Résumé de la décision
M. B..., de nationalité albanaise, a formé un recours contre le jugement du tribunal administratif de Bordeaux du 27 juin 2016, qui avait rejeté sa demande d'annulation d'un arrêté préfectoral du 24 septembre 2015. Cet arrêté refusait sa demande d'admission exceptionnelle au séjour et ordonnait son expulsion du territoire français. La cour d'appel a confirmé cette décision, estimant qu'il n'y avait pas de raisons humanitaires ou de motifs exceptionnels justifiant l’octroi d’un titre de séjour.
Arguments pertinents
La cour a rejeté les arguments de M. B..., qui soutenait qu'il était en situation de danger et qu'il avait des attaches en France. Les éléments présentés par M. B... n'ont pas été jugés suffisants pour établir qu'il risquait d'être exposé à un risque réel en cas de retour en Albanie. La cour a notamment souligné que :
> "Les documents produits ne permettent pas d'établir qu'à la date du 24 septembre 2015, M. B... se trouvait encore exposé à un risque réel pour sa personne en cas de retour en Albanie."
La cour a rappelé que la durée de séjour et les efforts d'insertion devaient être mis en perspective par rapport à la situation en Albanie, un pays qualifié de sûr par l’Office français de protection des réfugiés et apatrides (OFPRA).
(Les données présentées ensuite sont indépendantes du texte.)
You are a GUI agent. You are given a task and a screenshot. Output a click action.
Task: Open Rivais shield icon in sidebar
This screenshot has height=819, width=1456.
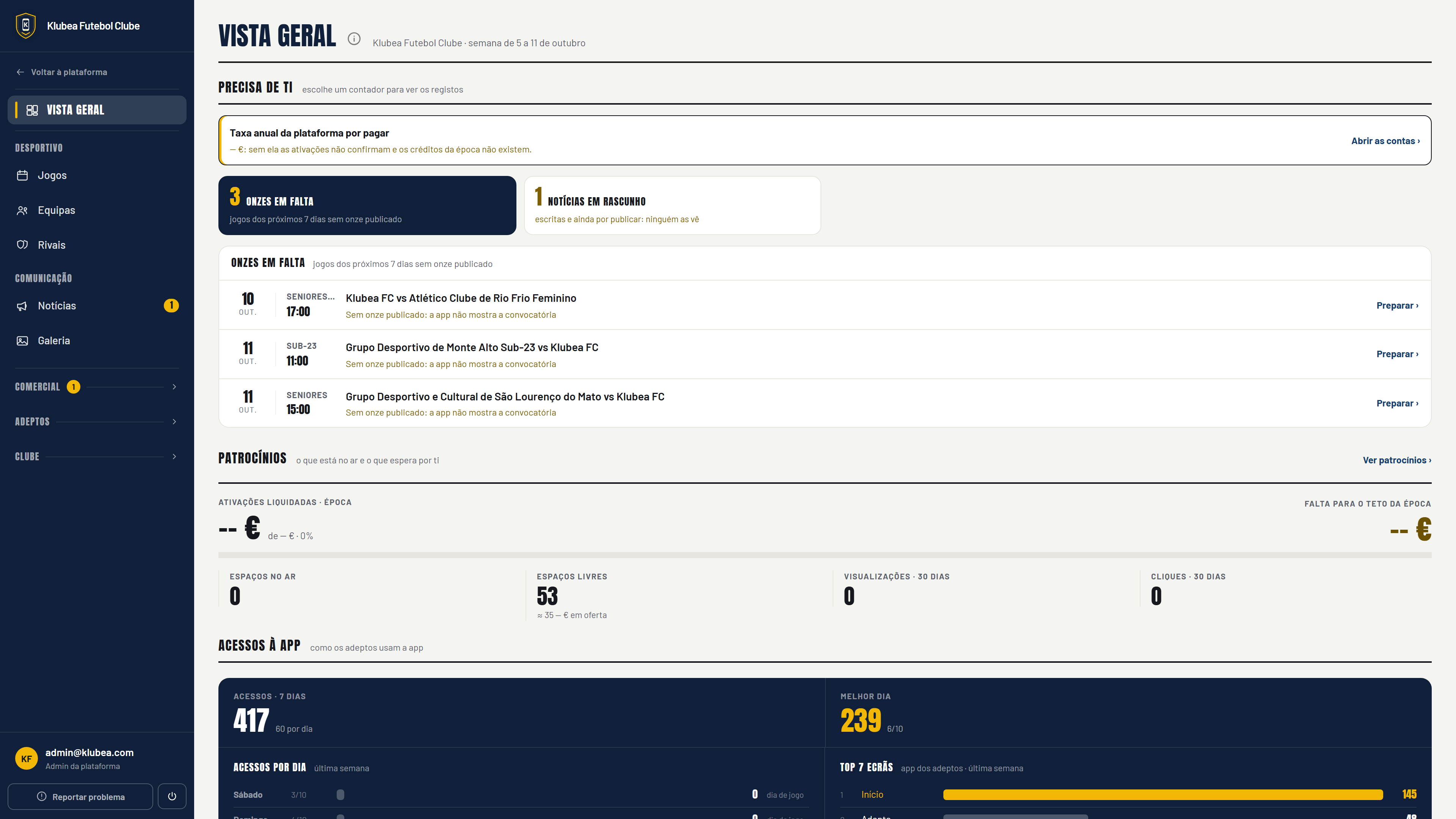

Interprétations et citations légales
La cour a fait référence à l'article L. 313-14 du code de l'entrée et du séjour des étrangers et du droit d'asile, qui stipule qu'une carte de séjour temporaire peut être délivrée à un étranger si son admission au séjour répond "à des considérations humanitaires ou se justifie au regard des motifs exceptionnels qu'il fait valoir".
> Code de l'entrée et du séjour des étrangers et du droit d'asile - Article L. 313-14 : "Une carte de séjour temporaire peut être délivrée à l'étranger dont l'admission au séjour répond à des considérations humanitaires ou se justifie au regard des motifs exceptionnels qu'il fait valoir."
La cour a interprété cet article en concluant que M. B... n'avait pas démontré, par ses déclarations et les preuves fournies, des considérations humanitaires justifiant une exception à la règle. En conséquence, la décision du préfet de refuser l'admission au séjour n'a pas été jugée manifestement erronée. La cour a finalement décidé de rejeter le recours de M. B..., confirmant ainsi le jugement du tribunal administratif de Bordeaux et toutes les conclusions associées, en particulier celles tendant à obtenir une injonction et le remboursement des frais de justice.